◆ **Consigne écrite a**: Extrayez du texte présenté, sans rien y changer, le passage qui va de « Il faut savoir » à « selon les nécessités. ».

◆ **Texte présenté**:
◇ ◇ ◇

Les assiettes de l'Elysée et la résolution de la controverse de la tarte aux pommes
Quand j'avais moins de six ans, pour jouer à la dînette avec ma petite vaiselle en plastique blanc agrémentée de motifs floraux orange/marron/rouge (c'était les couleurs branchées de l'époque. En fait, j'avais aussi un set Maya l'abeille mais je ne sais pour quelle obscure raison, il était toujours délaissé au profit de l'autre, je crois même que j'avais reconverti le plat à rôti en petit lit pour peluche -en l'occurrence une souris avec une salopette en velours rouge côtelé pour laquelle j'ai versé toutes les larmes de mon corps après l'avoir égarée je ne sais où-), ma maman me donnait généreusement des pépins de pomme, des queues de haricots verts et moult épluchures d'orange et de citron. Avec toutes ces précieuses victuailles, parfois agrémentées de morceaux de chewing gum à la fraise (non encore mâchés il s'entend) j'aimais beaucoup imaginer que je recevais le Président de la République à dîner et que je lui servais alors un délicieux pâté de lapin au cerfeuil et qu'il s'en lèchait les babines, expression fort mystérieuse pour la petite fille que j'étais. Il faut croire que je m'estimais être une cuisinière suffisament émérite pour recevoir celui qui représentait peut-être alors pour moi la plus haute instance qui puisse exister, du moins celle qui avait droit de décision sur nos conditions de vie.
Pourtant, je viens d'apprendre ce midi qu'il n'est pas facile de cuisiner pour le Président de la République. En effet, à l'heure où je déjeune, la radio diffuse une série d'émissions intitulée Histoire de... d'un intérêt parfaitement aléatoire mais depuis le début de l'année, j'ai appris tout un tas de choses sur l'histoire de l'amour, du judaïsme, du rock... et plus récemment des présidentielles puis de l'Elysée. Aujourd'hui, alors que je défaisais l'enveloppe qui contenait ma convocation officielle pour l'internat (gloups. Je m'en suis beurré un deuxième petit morceau de pain), l'auteur de l'émission m'annonce qu'il va nous parler des cuisines de l'Elysée et mon coeur a fait un bond en repensant au pâté de lapin au cerfeuil.
Il faut savoir que pour servir le Président et ses hommes, une brigade rapprochée de sept cuisiniers et leurs petits marmitons, officient dans une cuisine de deux cents mètres carrés, dont quarante mètres carrés sont dévolus à la pâtisserie, située au sous-sol de l'aile ouest de la bâtisse. Cette disposition a condamné les couples présidentiels à dîner de soupes tièdes et de glaces à demie fondues jusqu'à l'installation de Pompidou qui décide d'aménager une petite cuisine juste à côté de la salle à manger (située au niveau de l'aile est, donc à l'exact opposé de la cuisine principale) où les plats finissent d'être préparés afin d'être servis chauds bouillants ou froids glacés selon les nécessités.

◇ ◇ ◇

◆ **Consigne écrite b**: Recopiez à l'identique les seules lignes du listing comprises entre celle qui contient « キャリア採用の応募を受け付けています (393, 148) » et celle qui contient « BOOKS TITLE LIST (381, 57) », ces deux lignes incluses.

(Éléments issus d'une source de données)

◇ ◇ ◇

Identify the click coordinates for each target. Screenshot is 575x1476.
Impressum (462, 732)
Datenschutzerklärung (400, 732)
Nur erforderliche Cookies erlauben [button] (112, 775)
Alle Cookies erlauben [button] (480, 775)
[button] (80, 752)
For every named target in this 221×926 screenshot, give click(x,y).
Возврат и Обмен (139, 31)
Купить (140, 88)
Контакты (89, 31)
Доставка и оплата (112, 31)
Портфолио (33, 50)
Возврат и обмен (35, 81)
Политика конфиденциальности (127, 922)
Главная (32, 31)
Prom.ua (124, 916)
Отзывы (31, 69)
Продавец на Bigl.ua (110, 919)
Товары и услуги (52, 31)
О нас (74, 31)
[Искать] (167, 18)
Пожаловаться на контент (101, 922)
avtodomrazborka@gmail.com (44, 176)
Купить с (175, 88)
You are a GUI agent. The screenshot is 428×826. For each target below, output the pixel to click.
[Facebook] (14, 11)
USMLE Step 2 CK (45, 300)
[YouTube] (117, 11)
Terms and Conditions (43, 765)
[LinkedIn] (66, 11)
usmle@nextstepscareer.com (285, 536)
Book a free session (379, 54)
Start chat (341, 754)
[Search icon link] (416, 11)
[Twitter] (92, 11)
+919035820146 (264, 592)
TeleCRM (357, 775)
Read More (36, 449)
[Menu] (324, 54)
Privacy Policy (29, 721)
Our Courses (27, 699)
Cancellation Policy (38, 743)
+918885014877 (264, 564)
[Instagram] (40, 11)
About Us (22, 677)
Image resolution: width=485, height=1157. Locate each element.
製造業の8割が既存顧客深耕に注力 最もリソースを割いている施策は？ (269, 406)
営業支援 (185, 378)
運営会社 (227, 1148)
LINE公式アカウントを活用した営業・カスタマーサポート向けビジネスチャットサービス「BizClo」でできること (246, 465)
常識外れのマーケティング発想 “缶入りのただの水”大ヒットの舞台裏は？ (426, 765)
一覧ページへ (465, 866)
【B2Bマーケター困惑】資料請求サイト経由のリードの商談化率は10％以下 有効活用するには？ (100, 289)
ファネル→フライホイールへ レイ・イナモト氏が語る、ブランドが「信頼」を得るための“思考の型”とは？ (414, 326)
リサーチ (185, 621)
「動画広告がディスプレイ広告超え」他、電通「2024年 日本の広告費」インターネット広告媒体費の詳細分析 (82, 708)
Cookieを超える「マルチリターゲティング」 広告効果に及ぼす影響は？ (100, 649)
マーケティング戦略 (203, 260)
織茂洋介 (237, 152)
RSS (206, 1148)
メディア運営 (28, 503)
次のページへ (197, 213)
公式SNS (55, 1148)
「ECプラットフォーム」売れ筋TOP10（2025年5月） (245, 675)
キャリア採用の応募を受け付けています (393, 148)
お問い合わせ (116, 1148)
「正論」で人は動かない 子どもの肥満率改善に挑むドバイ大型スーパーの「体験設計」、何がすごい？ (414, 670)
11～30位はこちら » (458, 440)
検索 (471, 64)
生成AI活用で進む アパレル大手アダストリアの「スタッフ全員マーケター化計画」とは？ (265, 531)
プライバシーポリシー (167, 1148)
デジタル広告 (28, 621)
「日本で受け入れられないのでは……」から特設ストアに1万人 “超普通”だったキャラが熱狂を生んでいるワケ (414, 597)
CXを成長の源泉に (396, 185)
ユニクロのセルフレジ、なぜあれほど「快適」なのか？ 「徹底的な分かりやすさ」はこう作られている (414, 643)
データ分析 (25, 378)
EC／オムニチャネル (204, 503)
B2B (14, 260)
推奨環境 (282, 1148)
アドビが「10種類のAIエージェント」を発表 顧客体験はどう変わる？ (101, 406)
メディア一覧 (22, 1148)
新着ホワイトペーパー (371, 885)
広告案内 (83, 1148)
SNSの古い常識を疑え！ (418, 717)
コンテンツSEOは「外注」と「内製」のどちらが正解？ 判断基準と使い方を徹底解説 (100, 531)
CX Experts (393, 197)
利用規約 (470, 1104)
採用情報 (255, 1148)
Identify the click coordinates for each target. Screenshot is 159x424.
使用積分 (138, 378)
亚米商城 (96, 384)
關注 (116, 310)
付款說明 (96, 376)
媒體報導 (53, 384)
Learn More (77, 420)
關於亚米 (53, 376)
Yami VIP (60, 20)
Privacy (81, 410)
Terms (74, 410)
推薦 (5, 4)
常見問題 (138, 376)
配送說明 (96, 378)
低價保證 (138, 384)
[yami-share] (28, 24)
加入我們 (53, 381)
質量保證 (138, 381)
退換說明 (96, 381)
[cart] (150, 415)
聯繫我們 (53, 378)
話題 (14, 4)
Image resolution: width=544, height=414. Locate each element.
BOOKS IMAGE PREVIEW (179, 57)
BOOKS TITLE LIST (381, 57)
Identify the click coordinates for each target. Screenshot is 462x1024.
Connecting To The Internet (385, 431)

◇ ◇ ◇

◆ **Résultat obtenu a**:
Il faut savoir que pour servir le Président et ses hommes, une brigade rapprochée de sept cuisiniers et leurs petits marmitons, officient dans une cuisine de deux cents mètres carrés, dont quarante mètres carrés sont dévolus à la pâtisserie, située au sous-sol de l'aile ouest de la bâtisse. Cette disposition a condamné les couples présidentiels à dîner de soupes tièdes et de glaces à demie fondues jusqu'à l'installation de Pompidou qui décide d'aménager une petite cuisine juste à côté de la salle à manger (située au niveau de l'aile est, donc à l'exact opposé de la cuisine principale) où les plats finissent d'être préparés afin d'être servis chauds bouillants ou froids glacés selon les nécessités.

◆ **Résultat obtenu b**:
キャリア採用の応募を受け付けています (393, 148)
お問い合わせ (116, 1148)
「正論」で人は動かない 子どもの肥満率改善に挑むドバイ大型スーパーの「体験設計」、何がすごい？ (414, 670)
11～30位はこちら » (458, 440)
検索 (471, 64)
生成AI活用で進む アパレル大手アダストリアの「スタッフ全員マーケター化計画」とは？ (265, 531)
プライバシーポリシー (167, 1148)
デジタル広告 (28, 621)
「日本で受け入れられないのでは……」から特設ストアに1万人 “超普通”だったキャラが熱狂を生んでいるワケ (414, 597)
CXを成長の源泉に (396, 185)
ユニクロのセルフレジ、なぜあれほど「快適」なのか？ 「徹底的な分かりやすさ」はこう作られている (414, 643)
データ分析 (25, 378)
EC／オムニチャネル (204, 503)
B2B (14, 260)
推奨環境 (282, 1148)
アドビが「10種類のAIエージェント」を発表 顧客体験はどう変わる？ (101, 406)
メディア一覧 (22, 1148)
新着ホワイトペーパー (371, 885)
広告案内 (83, 1148)
SNSの古い常識を疑え！ (418, 717)
コンテンツSEOは「外注」と「内製」のどちらが正解？ 判断基準と使い方を徹底解説 (100, 531)
CX Experts (393, 197)
利用規約 (470, 1104)
採用情報 (255, 1148)
Identify the click coordinates for each target. Screenshot is 159x424.
使用積分 (138, 378)
亚米商城 (96, 384)
關注 (116, 310)
付款說明 (96, 376)
媒體報導 (53, 384)
Learn More (77, 420)
關於亚米 (53, 376)
Yami VIP (60, 20)
Privacy (81, 410)
Terms (74, 410)
推薦 (5, 4)
常見問題 (138, 376)
配送說明 (96, 378)
低價保證 (138, 384)
[yami-share] (28, 24)
加入我們 (53, 381)
質量保證 (138, 381)
退換說明 (96, 381)
[cart] (150, 415)
聯繫我們 (53, 378)
話題 (14, 4)
Image resolution: width=544, height=414. Locate each element.
BOOKS IMAGE PREVIEW (179, 57)
BOOKS TITLE LIST (381, 57)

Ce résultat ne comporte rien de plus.